Every time I sat down for a minute to relax and take it all in, we were on to the next adventure. And as I sit here now, I realize that my moment on the couch will be brief (especially if there's not an SVU marathon on today). There are wedding plans to be made, pounds to lose, new recipes to try, friends' successes to celebrate and dogs to be walked. There is wine to be drank, hugs to be given and one very large man child that I'm marrying who has already decided that this year, we're going to be more adventurous and outdoorsy (squeeze that in between getting married on the beach and Wednesday night Zumba). In years past, I've always made my only resolution to simply be to improve on the previous year. And so far, it's worked. But this year, I've set some concrete resolutions and I've never felt more intensity and dedication to see them through than I do now.

Hit my goal weight. I'm more than halfway there, and I have a wedding dress to fit into. If that isn't motivation enough, then someone just shoot me in the face.

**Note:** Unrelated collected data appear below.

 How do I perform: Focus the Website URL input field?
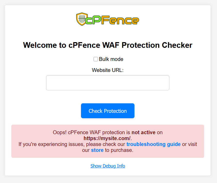coord(107,83)
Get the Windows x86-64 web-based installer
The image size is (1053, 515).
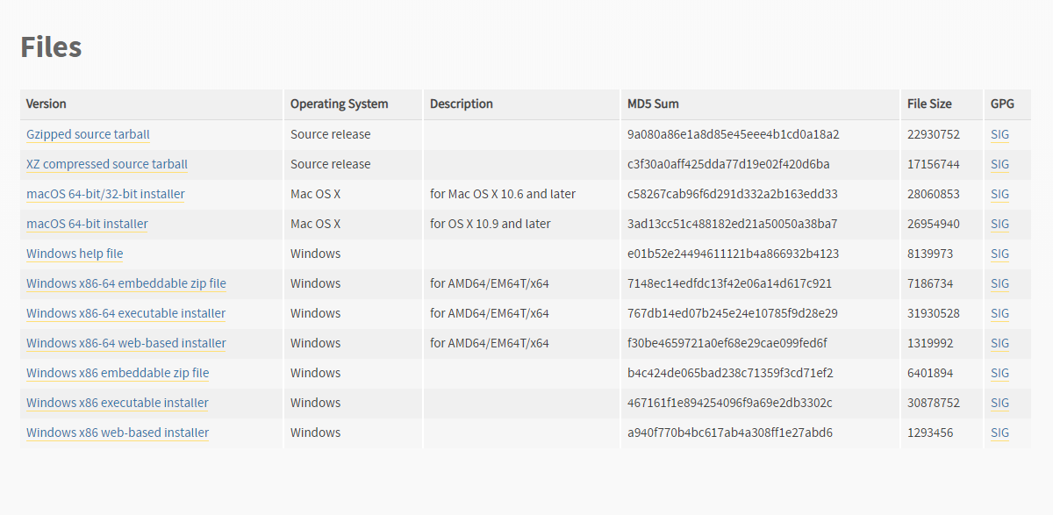coord(125,343)

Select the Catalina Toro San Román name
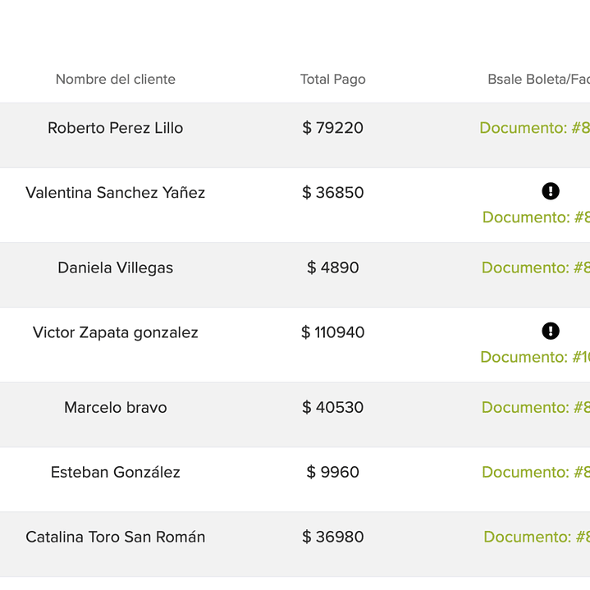click(116, 537)
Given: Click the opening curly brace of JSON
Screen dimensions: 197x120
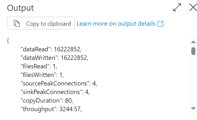Looking at the screenshot, I should [8, 41].
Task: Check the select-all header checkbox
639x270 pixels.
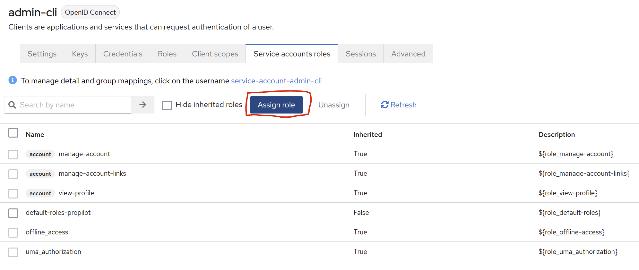Action: [13, 133]
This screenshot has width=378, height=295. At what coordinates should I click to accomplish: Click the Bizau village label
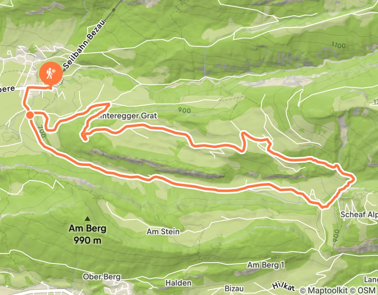234,289
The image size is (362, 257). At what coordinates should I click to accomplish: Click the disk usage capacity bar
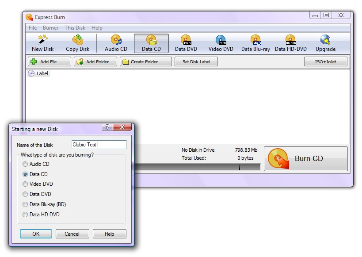click(199, 167)
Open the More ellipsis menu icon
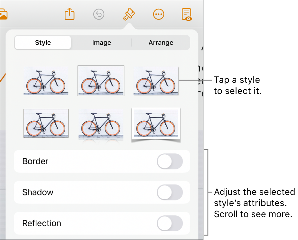The width and height of the screenshot is (298, 240). (x=158, y=14)
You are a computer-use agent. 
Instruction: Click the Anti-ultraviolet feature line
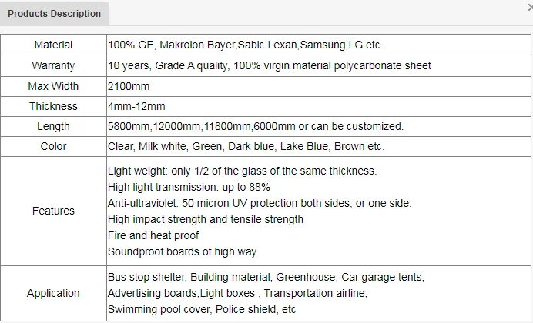click(260, 203)
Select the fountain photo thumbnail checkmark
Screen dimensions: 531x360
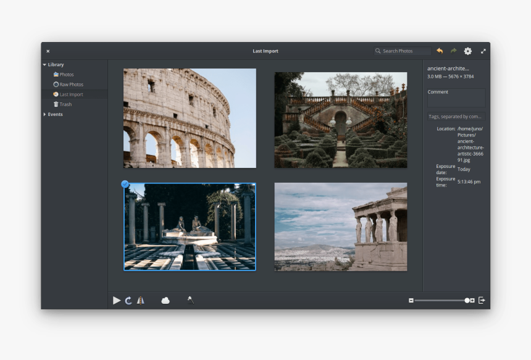point(125,183)
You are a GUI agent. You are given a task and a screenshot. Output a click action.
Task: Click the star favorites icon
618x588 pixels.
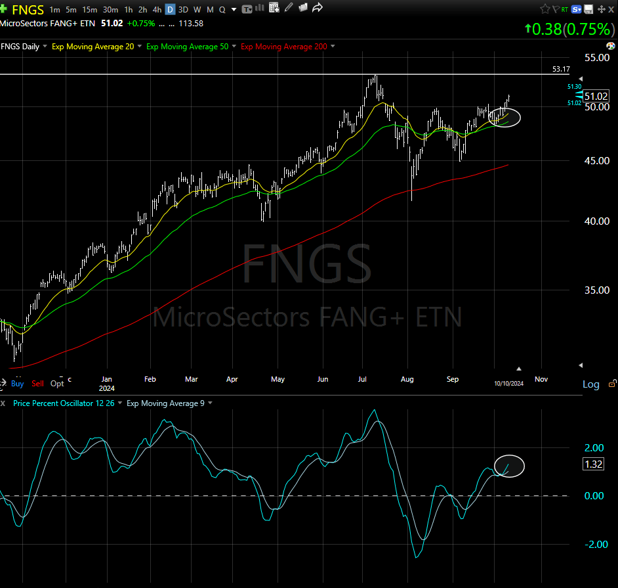point(545,9)
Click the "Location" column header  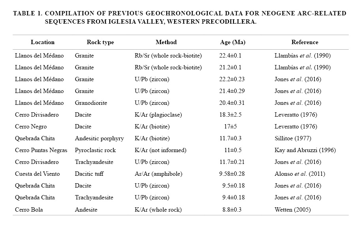pyautogui.click(x=43, y=42)
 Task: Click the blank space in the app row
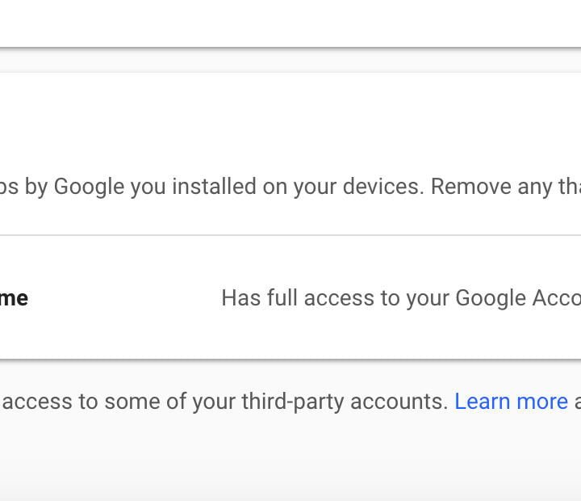[x=121, y=298]
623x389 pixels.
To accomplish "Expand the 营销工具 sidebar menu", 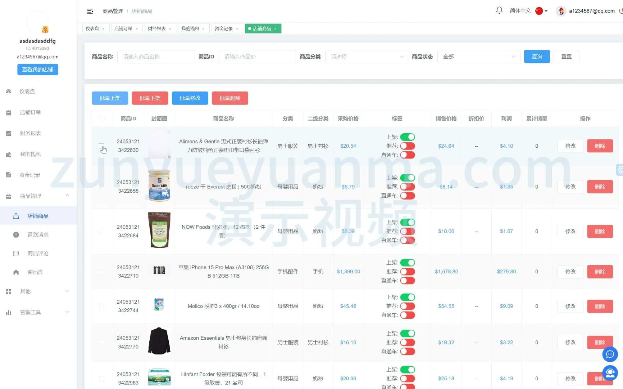I will point(37,312).
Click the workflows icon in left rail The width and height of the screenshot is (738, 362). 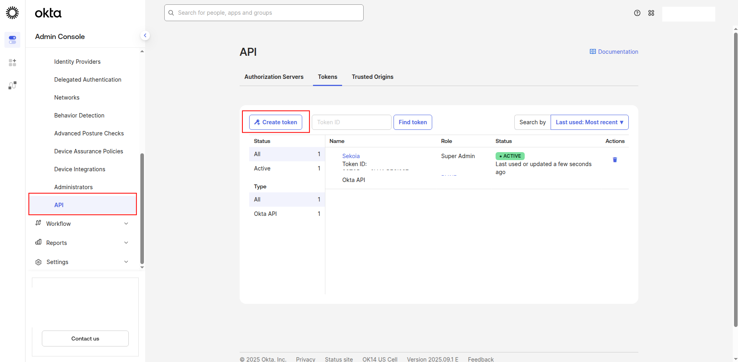[12, 85]
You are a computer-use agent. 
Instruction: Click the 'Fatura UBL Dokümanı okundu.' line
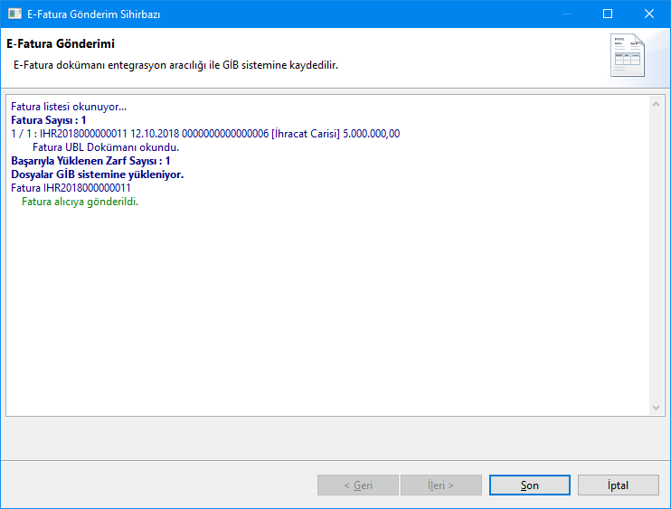pos(105,147)
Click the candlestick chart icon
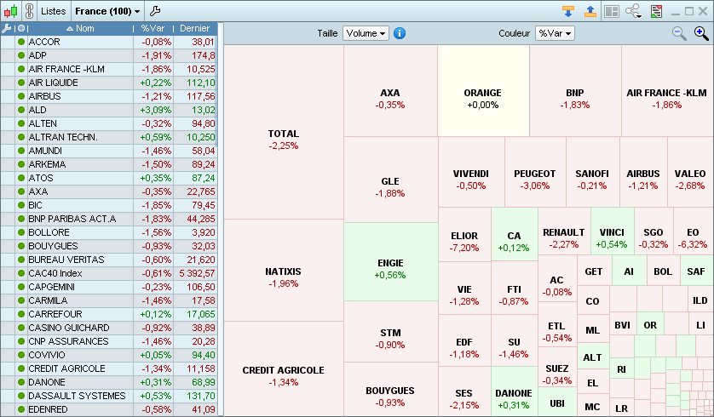The height and width of the screenshot is (417, 714). [11, 11]
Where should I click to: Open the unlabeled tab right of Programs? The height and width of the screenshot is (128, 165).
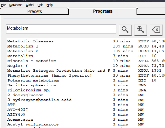(x=151, y=11)
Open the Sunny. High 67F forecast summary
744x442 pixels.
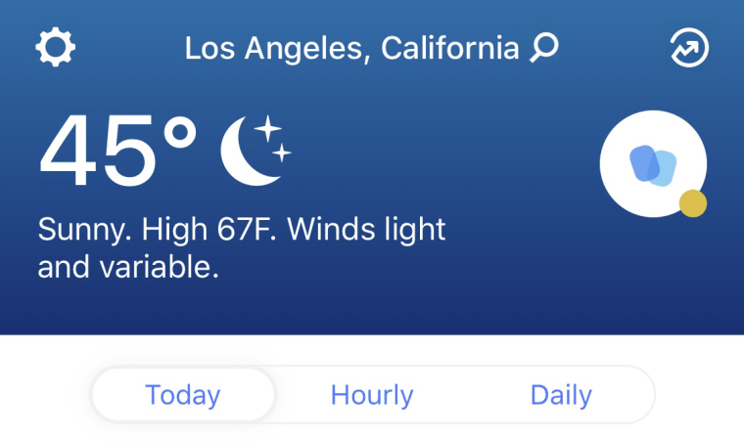coord(157,230)
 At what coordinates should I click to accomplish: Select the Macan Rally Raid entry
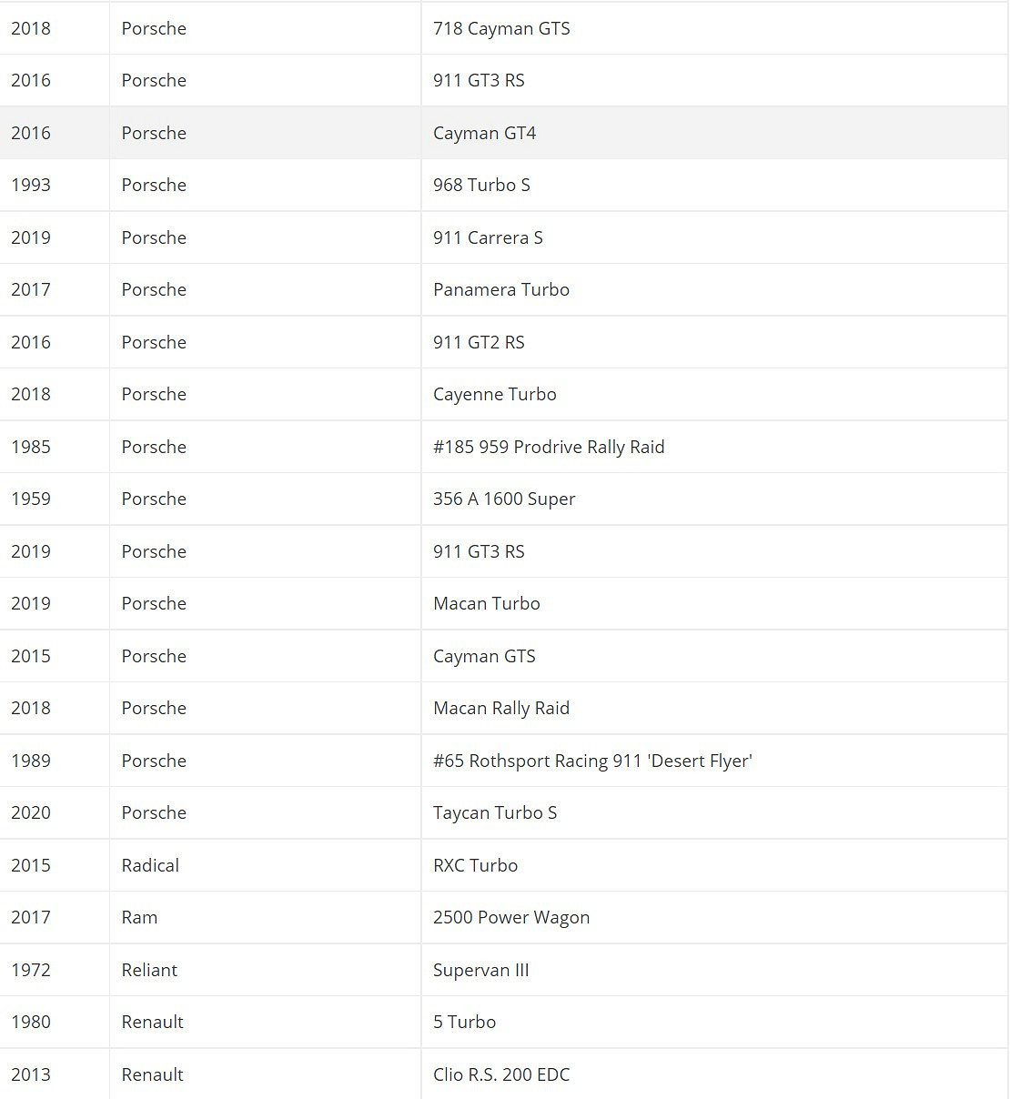tap(501, 708)
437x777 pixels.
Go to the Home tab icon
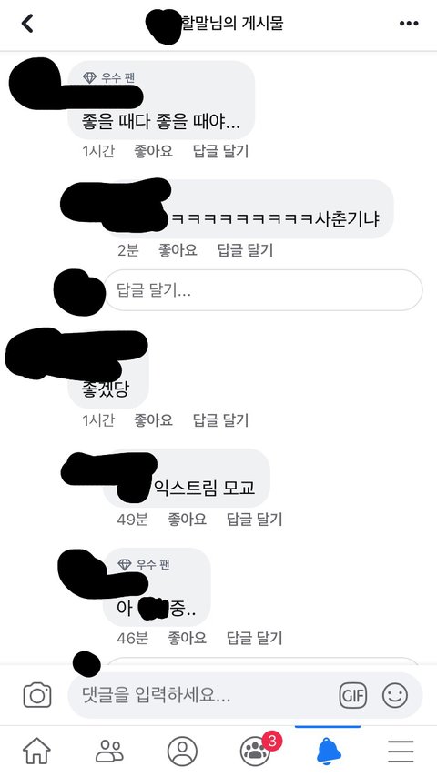pos(36,752)
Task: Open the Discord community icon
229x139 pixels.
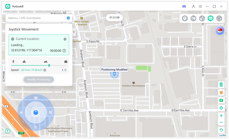Action: coord(184,6)
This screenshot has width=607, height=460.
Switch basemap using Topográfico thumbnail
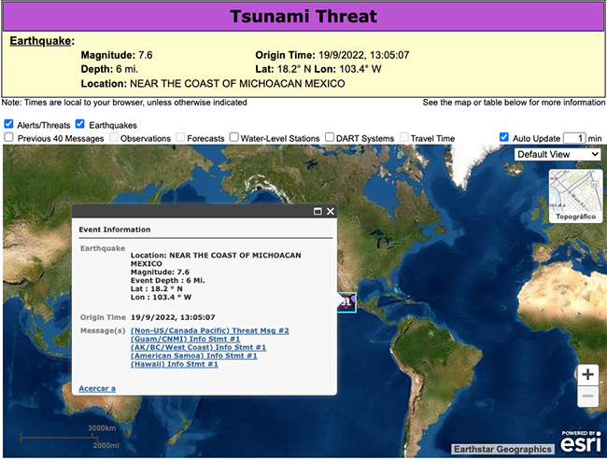click(x=575, y=196)
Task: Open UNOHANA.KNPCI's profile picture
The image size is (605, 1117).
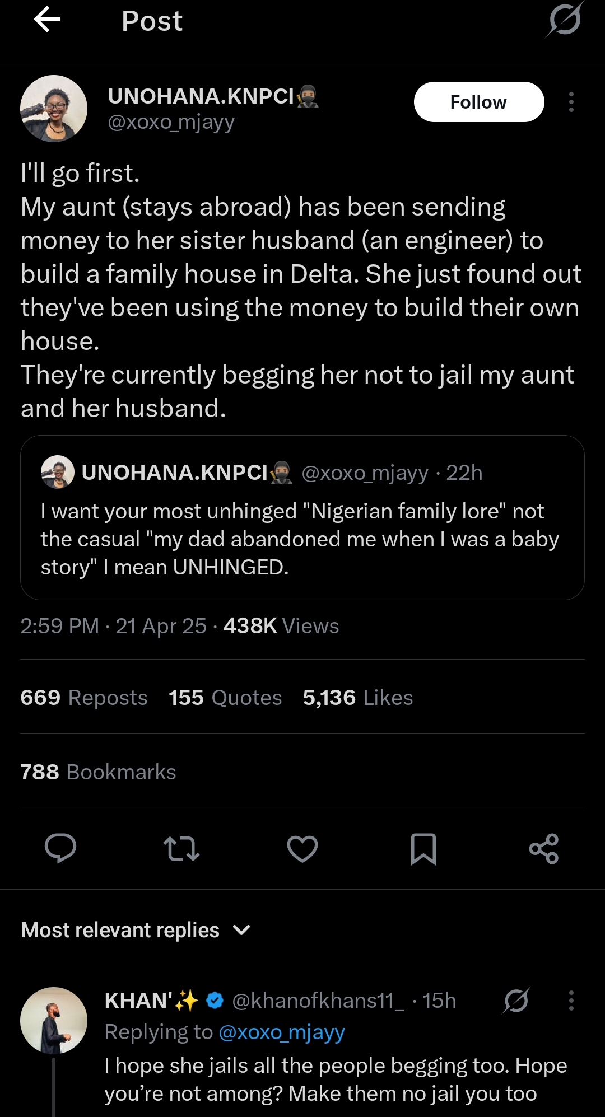Action: click(x=54, y=109)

Be more proactive about "adult things." Like that chip in the wall, the unfinished cabinet, or the fact that my office at home looks like an episode of Hoarders.

Tweet more, Facebook less. This has been a long time coming, and I already started. If you care to continue seeing the sarcastic details of my life, I suggest to come to Twitter and play with me [@lmayberry].

Socialize more. Rob and I were pretty bad about going out and socializing this past year. With several trips, workouts, and big life events taking place, we took advantage of any downtime we had and enjoyed it on the couch. Celebrating the holidays with friends these past few weeks has made me realize how much I missed it.

Marry my best friend. I know, right?

Be a better listener. I'm horrible about listening to things that don't interest me, or that come up when I'm in the middle of something. It's poor manners, and not good for my relationships with others. I will try harder. Try.

Stop saying "fuck" so much. But damnit, it's so hard.

They're simple things, and easy to do in the midst of all the big things that will happen this year. I hope that whatever you resolve to do in this new year, it will involve laughing more, loving harder and being more engaged with your own life and less involved in things that do not concern you. Life is too short, and human relationships are so undervalued in this world of social media and technology we live in. Be there, listen, and actively participate in your own life. Cheers!